Edito

Dimanche 4 octobre – 27ème dimanche du temps ordinaire (Année A)

Mystère du mal et fraternité

contre toute évidence, et sans doute parce que ça les dérange, beaucoup de gens nient l’existence du mal, surtout en eux-mêmes ; tout au plus reconnaissent-ils qu’il leur arrive parfois de commettre quelque erreur de parcours, dont au fond ils ne sont pas responsables. 

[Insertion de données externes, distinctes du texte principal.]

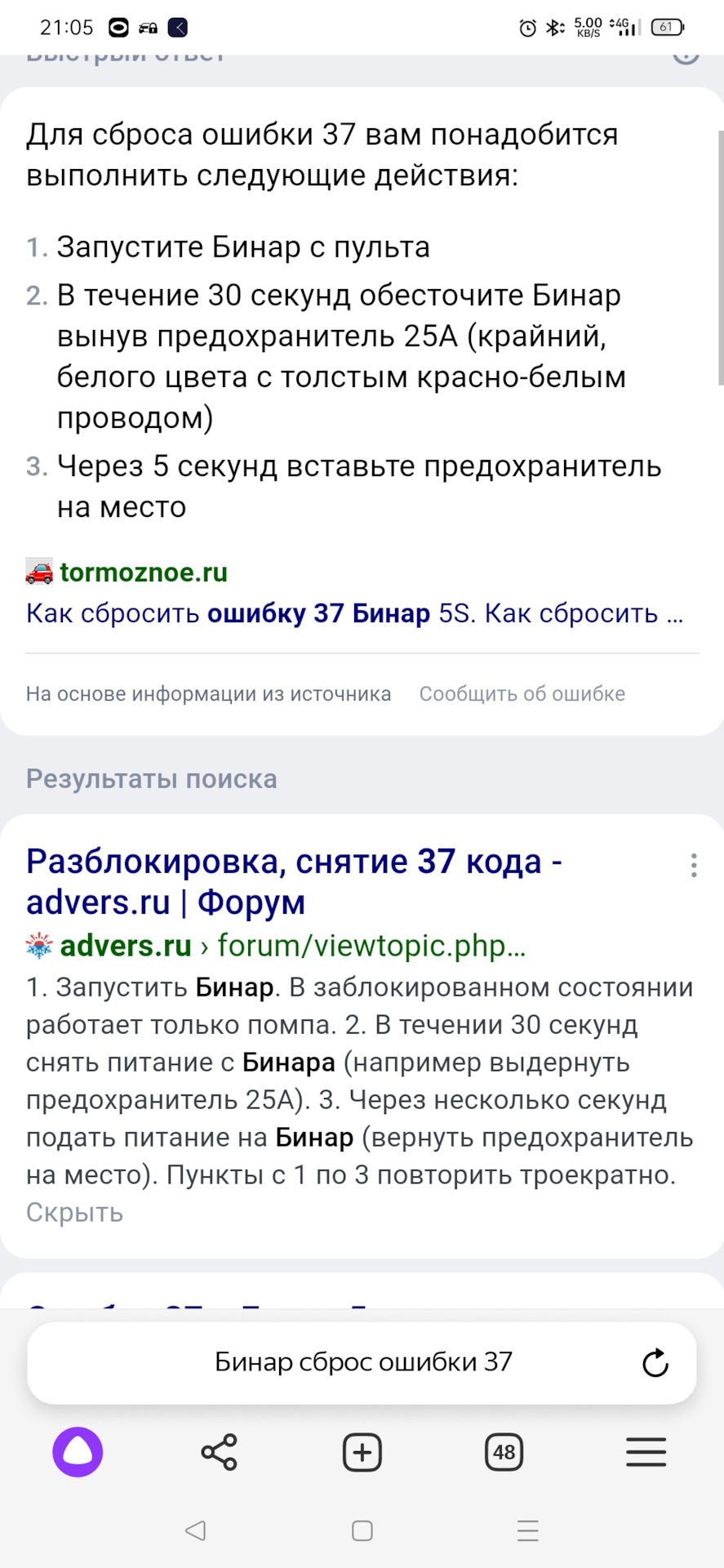Tap Сообщить об ошибке link

click(x=522, y=694)
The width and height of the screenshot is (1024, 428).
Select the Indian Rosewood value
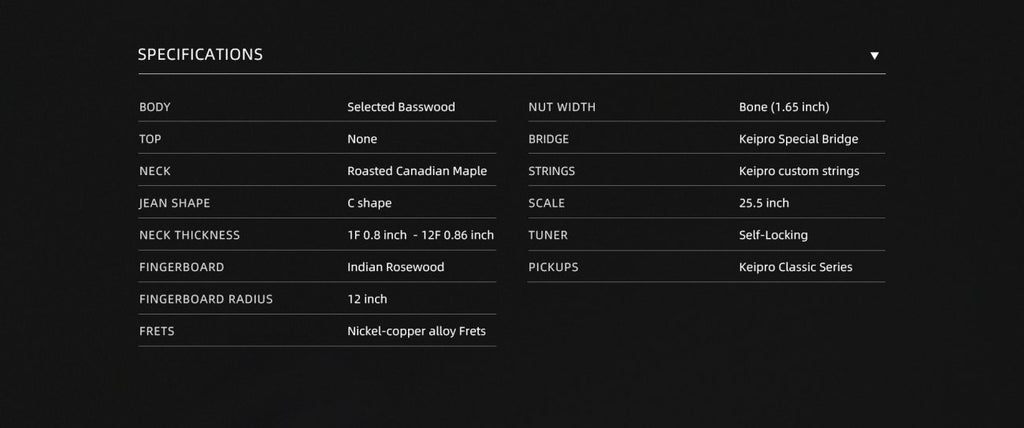point(395,267)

Et pourtant le mal existe ! Mais qu’est-ce donc que le mal ? 

Le mal, ce n’est pas quelque chose qui existe en soi, ce n’est pas quelque chose qui aurait une réalité, une substance propre. Le mal, c’est quelque chose qui existe par rapport à la seule réalité véritable, c’est-à-dire par rapport à l’oeuvre de Dieu. Le mal, c’est toujours la mise à mal d’un bien. C’est un peu comme un trou, comme une déchirure : un trou, ça n’existe pas en soi, ça n’existe que en fonction de ce qui est abîmé. 

Ce monde est malade, l’actuelle pandémie en est un signe, parmi bien d’autres. Ce monde est malade, comme gangrené d’un mal mystérieux. 

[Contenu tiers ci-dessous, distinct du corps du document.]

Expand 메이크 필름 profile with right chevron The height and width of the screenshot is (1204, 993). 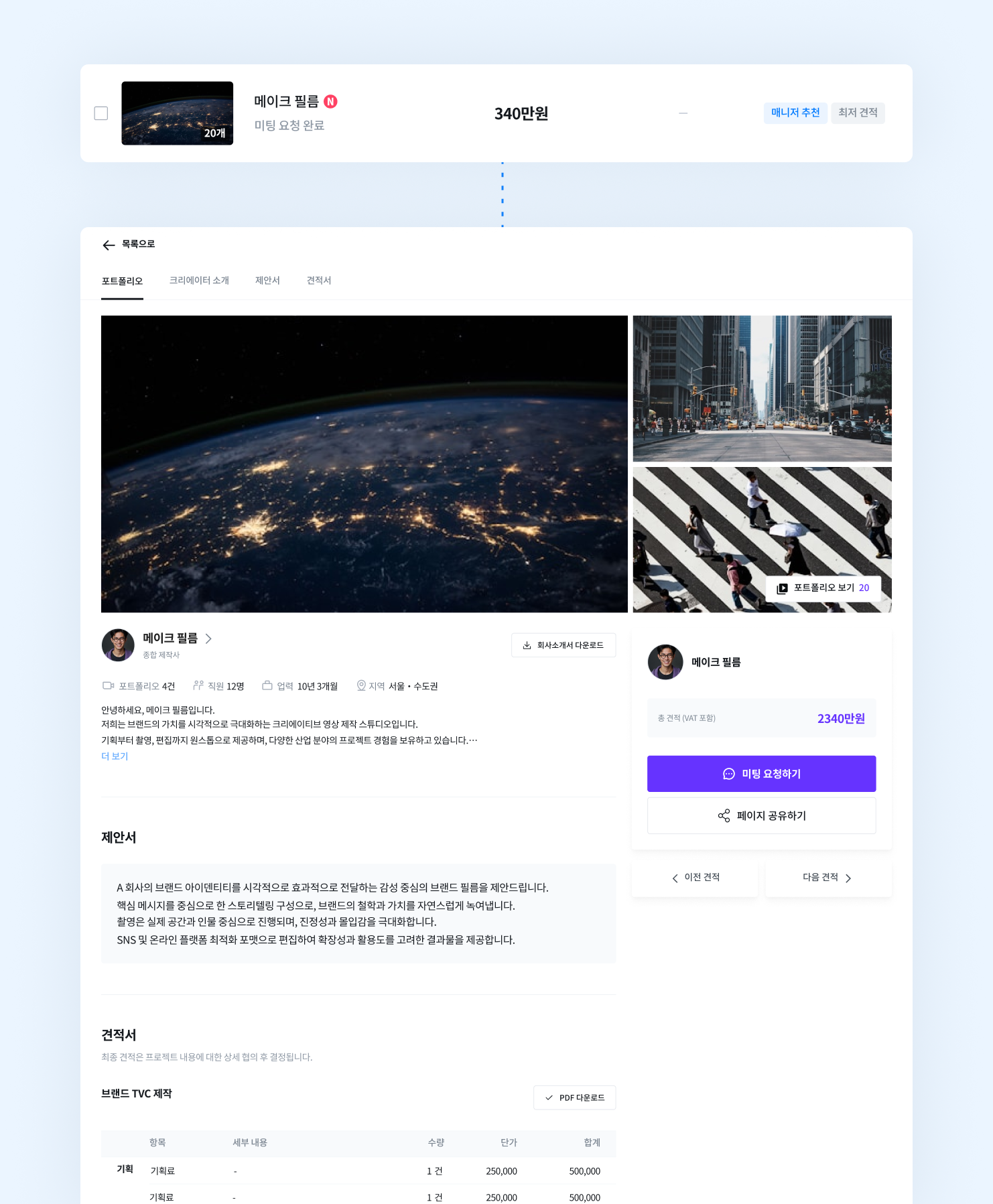208,639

L’humanité tout entière est malade, malade de convoitise, malade de folie meurtrière et autodestructrice, malade d’un mal mystérieux et mortel, qui met durement à mal l’oeuvre bonne de Dieu, oeuvre de vie. 

Devant ce mystère, nous sommes tentés de voir la vie chrétienne comme une simple « mise à bien » du mal, un ravalement de façade, un essai pour rendre supportable et présentable la condition humaine. 

Le Christ, lui, nous propose tout autre chose : une véritable guérison. Mais pour cela il faut connaître le mal, le mesurer, s’y confronter lucidement, et lui opposer le remède de l’Évangile. 

C’est ainsi que face à la maladie de l’égoïsme universel, l’Église, sans se lasser, propose le souverain remède de la fraternité.